L&T EduTech Hackathon Solution - Yash Khandelwal

This repository is my solution for Problem Statement 3. IMG

Background

Natural disasters and atmospheric anomalies demand remote monitoring and maintenance of naval objects especially big-size ships. For example, under poor weather conditions, prior knowledge about the ship model 🚢 and type helps the automatic docking system process to be smooth. Hence, a ship or vessel detection system can be devloped and used in a wide range of applications 📊, in the areas of maritime safety for disaster prevention, fisheries management, marine pollution, defense and maritime security, protection from piracy, illegal migration, etc. In this repository, I showcase the modelling of a Deep Learning model that can be deployed and used in an automated system to identify ship type only from the images taken by the survey boats ✔️

Data Exploration

Data Source

There are 6,252 images in the training data & 2,680 images in test data. The images belong to 5 classes, namely:

  • Cargo
  • Military
  • Carrier
  • Cruise
  • Tankers

Random Sample of images from each class:

IMG IMG

Image count of each classes in the Training Data & after train-validation split:

IMG

  • The dataset has a decent balance of class images in the training data which is preserved even after a train-validation split (random_state = 42).

Modelling

Used the technique of Transfer Learning to devlope a Deep Learning model for the given task.

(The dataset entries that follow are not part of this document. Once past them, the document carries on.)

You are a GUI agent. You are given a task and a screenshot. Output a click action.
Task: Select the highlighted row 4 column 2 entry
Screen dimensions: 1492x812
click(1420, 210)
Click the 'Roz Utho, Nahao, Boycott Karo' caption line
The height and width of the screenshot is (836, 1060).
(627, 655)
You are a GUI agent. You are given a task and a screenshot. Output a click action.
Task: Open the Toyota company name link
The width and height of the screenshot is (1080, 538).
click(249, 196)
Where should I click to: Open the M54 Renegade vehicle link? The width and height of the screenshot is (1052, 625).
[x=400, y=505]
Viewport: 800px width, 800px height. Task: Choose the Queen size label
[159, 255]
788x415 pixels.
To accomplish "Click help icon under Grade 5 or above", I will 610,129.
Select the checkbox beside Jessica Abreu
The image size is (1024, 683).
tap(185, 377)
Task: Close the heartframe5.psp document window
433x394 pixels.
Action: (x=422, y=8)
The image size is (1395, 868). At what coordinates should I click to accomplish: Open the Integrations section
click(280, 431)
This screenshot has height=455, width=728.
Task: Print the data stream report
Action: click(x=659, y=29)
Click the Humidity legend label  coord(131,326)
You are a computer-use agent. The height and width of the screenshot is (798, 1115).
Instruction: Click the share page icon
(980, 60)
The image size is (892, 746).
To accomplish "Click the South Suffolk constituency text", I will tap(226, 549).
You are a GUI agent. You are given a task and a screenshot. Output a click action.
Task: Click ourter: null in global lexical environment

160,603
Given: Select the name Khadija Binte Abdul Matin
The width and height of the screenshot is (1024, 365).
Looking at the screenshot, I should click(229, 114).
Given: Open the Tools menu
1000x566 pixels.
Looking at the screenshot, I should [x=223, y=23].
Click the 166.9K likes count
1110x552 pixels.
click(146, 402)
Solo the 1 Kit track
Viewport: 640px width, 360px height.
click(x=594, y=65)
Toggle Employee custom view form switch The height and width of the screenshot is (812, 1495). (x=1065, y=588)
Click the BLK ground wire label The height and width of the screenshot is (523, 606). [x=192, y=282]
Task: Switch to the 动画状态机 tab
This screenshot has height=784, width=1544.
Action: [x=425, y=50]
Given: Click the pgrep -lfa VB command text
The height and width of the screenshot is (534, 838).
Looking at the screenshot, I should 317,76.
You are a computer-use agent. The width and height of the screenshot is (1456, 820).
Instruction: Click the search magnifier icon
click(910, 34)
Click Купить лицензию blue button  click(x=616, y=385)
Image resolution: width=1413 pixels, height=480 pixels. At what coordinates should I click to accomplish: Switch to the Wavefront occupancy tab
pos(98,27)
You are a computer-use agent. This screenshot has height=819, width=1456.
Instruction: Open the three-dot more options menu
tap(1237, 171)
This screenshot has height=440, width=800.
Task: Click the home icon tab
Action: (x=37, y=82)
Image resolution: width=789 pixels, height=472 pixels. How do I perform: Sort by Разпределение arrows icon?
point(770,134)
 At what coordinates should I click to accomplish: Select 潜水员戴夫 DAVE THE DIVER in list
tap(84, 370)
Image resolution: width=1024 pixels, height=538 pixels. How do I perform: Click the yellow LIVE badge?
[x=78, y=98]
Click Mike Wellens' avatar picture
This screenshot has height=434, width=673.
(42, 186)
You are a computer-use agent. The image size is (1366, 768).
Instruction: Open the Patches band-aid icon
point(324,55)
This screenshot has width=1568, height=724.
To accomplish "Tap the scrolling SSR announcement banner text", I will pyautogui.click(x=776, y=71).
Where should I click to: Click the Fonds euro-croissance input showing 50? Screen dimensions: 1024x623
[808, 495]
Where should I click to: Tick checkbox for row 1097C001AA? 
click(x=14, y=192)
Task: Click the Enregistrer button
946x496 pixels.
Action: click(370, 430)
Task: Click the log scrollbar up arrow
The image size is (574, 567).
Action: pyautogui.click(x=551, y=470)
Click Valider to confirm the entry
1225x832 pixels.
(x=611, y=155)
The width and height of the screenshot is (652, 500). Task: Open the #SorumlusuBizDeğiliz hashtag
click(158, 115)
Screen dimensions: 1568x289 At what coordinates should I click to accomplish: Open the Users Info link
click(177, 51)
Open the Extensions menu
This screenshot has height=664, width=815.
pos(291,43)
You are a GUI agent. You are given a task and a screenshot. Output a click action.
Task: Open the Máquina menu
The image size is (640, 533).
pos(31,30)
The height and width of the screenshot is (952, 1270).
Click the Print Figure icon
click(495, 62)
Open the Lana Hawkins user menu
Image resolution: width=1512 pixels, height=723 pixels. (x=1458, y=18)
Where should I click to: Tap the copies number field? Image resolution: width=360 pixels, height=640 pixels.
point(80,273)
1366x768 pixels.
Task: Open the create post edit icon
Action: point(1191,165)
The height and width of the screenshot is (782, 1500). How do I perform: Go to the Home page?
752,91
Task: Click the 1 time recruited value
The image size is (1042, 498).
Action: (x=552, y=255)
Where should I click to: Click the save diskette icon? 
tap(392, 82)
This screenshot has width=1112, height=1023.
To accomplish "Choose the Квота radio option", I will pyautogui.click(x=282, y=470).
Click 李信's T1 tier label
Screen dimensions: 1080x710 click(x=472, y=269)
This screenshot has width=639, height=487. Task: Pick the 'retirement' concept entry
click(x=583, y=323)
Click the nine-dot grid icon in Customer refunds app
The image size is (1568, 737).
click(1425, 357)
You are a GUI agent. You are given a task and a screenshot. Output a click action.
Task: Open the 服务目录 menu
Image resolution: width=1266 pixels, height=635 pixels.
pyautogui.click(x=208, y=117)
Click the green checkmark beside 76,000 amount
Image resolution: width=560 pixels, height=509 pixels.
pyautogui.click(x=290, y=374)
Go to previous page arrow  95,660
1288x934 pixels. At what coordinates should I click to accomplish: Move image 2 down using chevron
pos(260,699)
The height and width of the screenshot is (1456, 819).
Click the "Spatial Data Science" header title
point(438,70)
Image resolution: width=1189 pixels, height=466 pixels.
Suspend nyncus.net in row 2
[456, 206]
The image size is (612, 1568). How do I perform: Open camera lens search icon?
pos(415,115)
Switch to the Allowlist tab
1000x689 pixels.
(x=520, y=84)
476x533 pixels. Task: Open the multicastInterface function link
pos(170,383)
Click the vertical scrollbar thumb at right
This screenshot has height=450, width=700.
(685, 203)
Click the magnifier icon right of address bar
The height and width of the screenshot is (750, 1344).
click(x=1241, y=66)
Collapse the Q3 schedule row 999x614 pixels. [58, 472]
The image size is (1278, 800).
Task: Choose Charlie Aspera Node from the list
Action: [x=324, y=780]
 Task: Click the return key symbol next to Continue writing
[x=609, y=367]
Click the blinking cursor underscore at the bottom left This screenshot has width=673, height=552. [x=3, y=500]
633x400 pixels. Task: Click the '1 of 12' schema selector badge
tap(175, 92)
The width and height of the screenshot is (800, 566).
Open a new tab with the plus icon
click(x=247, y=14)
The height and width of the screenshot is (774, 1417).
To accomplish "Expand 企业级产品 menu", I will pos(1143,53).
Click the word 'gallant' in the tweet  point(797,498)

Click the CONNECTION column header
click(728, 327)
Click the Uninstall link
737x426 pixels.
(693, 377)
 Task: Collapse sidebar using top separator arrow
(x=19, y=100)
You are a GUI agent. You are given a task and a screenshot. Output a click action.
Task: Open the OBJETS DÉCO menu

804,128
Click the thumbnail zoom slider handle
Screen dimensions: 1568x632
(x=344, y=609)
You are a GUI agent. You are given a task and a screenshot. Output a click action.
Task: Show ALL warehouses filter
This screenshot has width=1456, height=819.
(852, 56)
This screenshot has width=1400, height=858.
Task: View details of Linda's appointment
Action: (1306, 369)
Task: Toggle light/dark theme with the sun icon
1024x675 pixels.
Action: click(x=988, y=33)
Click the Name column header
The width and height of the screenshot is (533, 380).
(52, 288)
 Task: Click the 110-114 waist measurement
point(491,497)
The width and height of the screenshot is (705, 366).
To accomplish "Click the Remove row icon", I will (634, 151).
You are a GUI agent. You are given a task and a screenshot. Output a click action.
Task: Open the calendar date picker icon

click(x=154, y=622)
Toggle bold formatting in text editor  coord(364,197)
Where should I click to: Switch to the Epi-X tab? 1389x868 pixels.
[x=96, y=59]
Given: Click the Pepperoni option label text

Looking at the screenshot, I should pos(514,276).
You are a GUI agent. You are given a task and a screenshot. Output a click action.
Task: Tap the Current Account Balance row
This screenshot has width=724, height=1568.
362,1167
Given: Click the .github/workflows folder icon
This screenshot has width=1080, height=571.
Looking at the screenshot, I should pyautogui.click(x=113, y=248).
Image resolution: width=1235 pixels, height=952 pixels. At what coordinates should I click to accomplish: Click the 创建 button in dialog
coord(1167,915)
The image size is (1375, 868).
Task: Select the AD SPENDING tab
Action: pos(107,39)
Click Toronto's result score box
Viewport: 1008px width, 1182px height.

I have used two appraoches for devlopeing models and obtaining the most optimal based on the Cohen Kappa metric: IMG

In the approach 1, the head has a Flatten layer followed by a hidden layer with 512 neurons & then a predicition layer with 5 neurons (5 classes).

In the appraoch 2, I have used GlobalPooling instead of Flatten + Hidden layers in the head. Here are a few reasons:

  • Global Pooling condenses all of the feature maps into a single one, pooling all of the relevant information into a single map that can be easily understood by a single dense classification layer instead of multiple layers.
  • It's typically applied as average pooling (GlobalAveragePooling2D) or max pooling (GlobalMaxPooling2D) and can work for 1D and 3D input as well.
  • Note that bottleneck layers for networks like ResNets count in tens of thousands of features, not a mere 1536. When flattening, you're torturing your network to learn from oddly-shaped vectors in a very inefficient manner.

Pre-trained Models used in modelling:

  • ResNet50
  • VGG16
  • XCeption

Above models evaluation on ImageNet data:

Model Size (MB) Top-1 Accuracy Top-5 Accuracy Parameters Depth Time (ms) per inference step (CPU) Time (ms) per inference step (GPU)
Xception 88 79.0% 94.5% 22.9M 81 109.4
VGG16 528 71.3% 90.1% 138.4M 16 69.5
VGG19 549 71.3% 90.0% 143.7M 19 84.8
ResNet50 98 74.9% 92.1% 25.6M 107 58.2

I went on with the following models due to their State-of-the-art performance in image classification.

Experimental Results on Ship DataSet.

Approach 1

I began with ResNet50 to obtain a baseline model.

  • Augumentations used = rotation, horizontal flip, width shift, height shift + pixel values scaled (0-1)
  • Batch size = 64
  • Learning rate = 1e^-4
  • Optimizer = RMSProp
  • Loss = Categorical Cross Entropy
  • Metric = Cohen Kappa
  • Epochs = 200

Results: IMG

  • After 175th epoch, the model gradually starts to overfit. By 200th epoch, it achieves, loss = 0.8804, cohen_kappa = 0.5358, val_loss = 0.9585, val_cohen_kappa = 0.5346. Total training time for 200 epochs = 5hrs(approx).
  • This approach gives suboptimal results. Even, increasing the number of epochs, or playing around with other hyperparamters and using different pre-trained model doesn't seem to work well as this is time consuming & model isn't genralizing well on the validaiton data. Use of flatten layer & hidden layer in the head part increases a lot of trainable parameters = 51,383,301 making the model more complex & prone to overfitting.

Approach 2

IMG

Training for 30 epochs. Metric Evaluation on Ship Dataset (following are the best results obtained in 30 epoch training)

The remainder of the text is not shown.